Task objective. Please copy out the entries until you have copied the line that contains "You are a computer-use", beginning with the first line.

Stored items.
== Segment start ==
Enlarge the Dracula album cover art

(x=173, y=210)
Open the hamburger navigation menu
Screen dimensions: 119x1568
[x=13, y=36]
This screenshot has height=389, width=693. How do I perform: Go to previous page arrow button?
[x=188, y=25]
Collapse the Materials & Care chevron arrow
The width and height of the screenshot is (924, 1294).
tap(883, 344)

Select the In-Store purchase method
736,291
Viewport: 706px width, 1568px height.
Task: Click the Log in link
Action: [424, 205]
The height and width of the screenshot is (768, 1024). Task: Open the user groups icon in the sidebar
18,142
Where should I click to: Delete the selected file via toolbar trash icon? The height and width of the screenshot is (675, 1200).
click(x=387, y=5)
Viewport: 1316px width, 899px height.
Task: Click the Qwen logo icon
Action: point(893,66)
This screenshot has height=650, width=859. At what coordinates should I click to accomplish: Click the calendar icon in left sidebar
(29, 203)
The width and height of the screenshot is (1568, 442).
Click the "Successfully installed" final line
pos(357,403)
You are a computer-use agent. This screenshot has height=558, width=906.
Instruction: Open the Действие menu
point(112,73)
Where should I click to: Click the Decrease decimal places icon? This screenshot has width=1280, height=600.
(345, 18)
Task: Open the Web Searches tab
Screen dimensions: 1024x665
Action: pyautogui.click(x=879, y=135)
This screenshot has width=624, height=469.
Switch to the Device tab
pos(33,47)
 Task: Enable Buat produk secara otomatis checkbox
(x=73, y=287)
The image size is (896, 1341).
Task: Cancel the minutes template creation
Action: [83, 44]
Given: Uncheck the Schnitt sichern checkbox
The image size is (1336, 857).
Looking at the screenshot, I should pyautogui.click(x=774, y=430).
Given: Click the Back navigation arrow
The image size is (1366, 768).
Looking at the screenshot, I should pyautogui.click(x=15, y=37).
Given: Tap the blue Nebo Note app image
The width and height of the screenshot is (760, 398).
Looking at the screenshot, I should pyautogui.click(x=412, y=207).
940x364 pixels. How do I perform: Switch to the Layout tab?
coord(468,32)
== Segment end ==
Solution to this exercise.
Enlarge the Dracula album cover art

(x=173, y=210)
Open the hamburger navigation menu
Screen dimensions: 119x1568
[x=13, y=36]
This screenshot has height=389, width=693. How do I perform: Go to previous page arrow button?
[x=188, y=25]
Collapse the Materials & Care chevron arrow
The width and height of the screenshot is (924, 1294).
tap(883, 344)

Select the In-Store purchase method
736,291
Viewport: 706px width, 1568px height.
Task: Click the Log in link
Action: [424, 205]
The height and width of the screenshot is (768, 1024). Task: Open the user groups icon in the sidebar
18,142
Where should I click to: Delete the selected file via toolbar trash icon? The height and width of the screenshot is (675, 1200).
click(x=387, y=5)
Viewport: 1316px width, 899px height.
Task: Click the Qwen logo icon
Action: point(893,66)
This screenshot has height=650, width=859. At what coordinates should I click to accomplish: Click the calendar icon in left sidebar
(29, 203)
The width and height of the screenshot is (1568, 442).
Click the "Successfully installed" final line
pos(357,403)
You are a computer-use agent. This screenshot has height=558, width=906.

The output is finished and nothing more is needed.